**Records shown:**

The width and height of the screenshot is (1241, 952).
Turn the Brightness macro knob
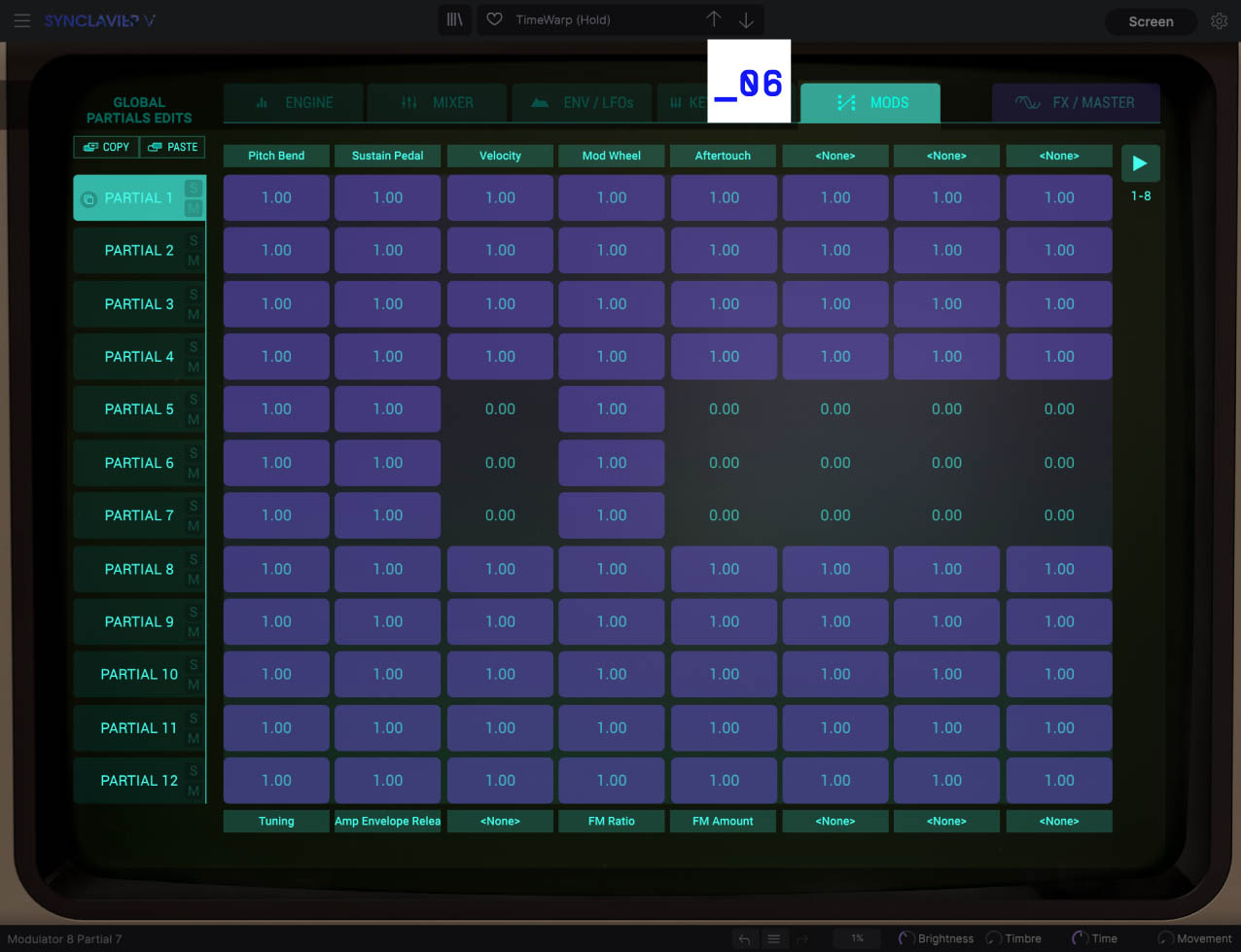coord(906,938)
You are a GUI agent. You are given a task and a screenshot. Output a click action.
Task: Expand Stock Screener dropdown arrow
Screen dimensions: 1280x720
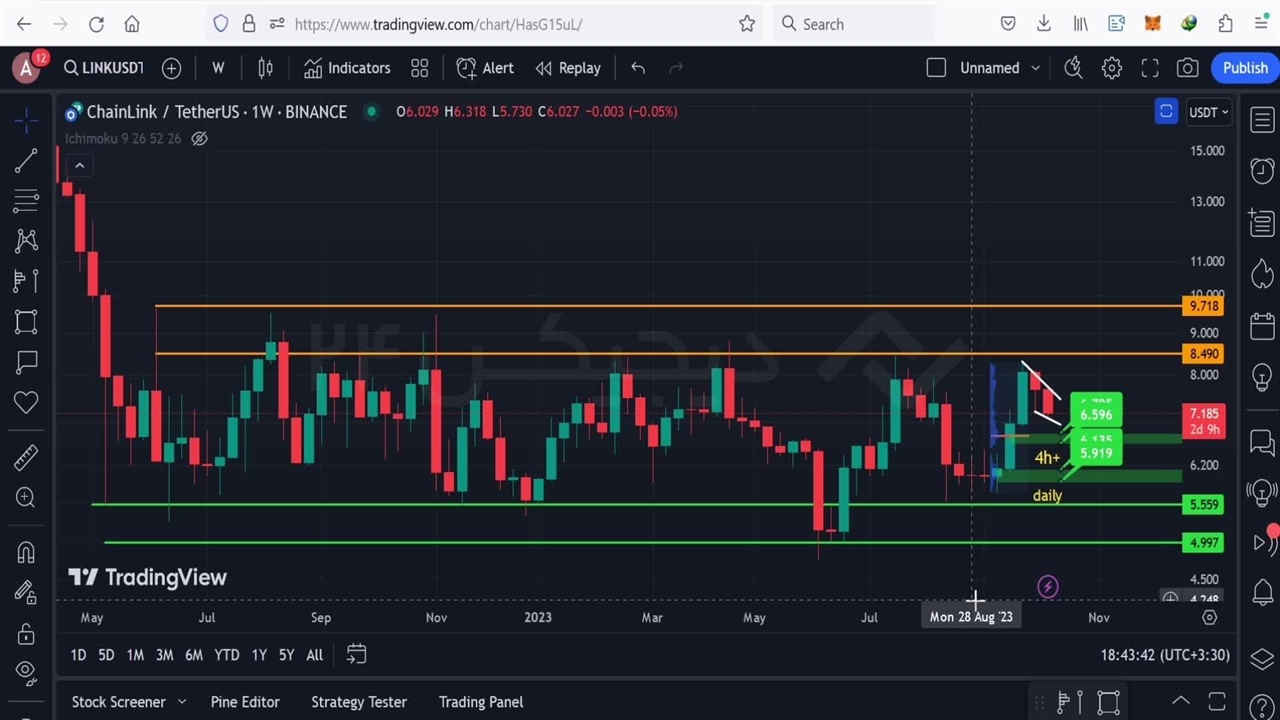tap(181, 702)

**Task details:**
Would you transcribe each of the entries exactly, skipping the pictures?

**Result:**
The width and height of the screenshot is (1241, 952).
Turn the Brightness macro knob
coord(906,938)
You are a GUI agent. You are given a task and a screenshot. Output a click action.
Task: Expand Stock Screener dropdown arrow
Screen dimensions: 1280x720
tap(181, 702)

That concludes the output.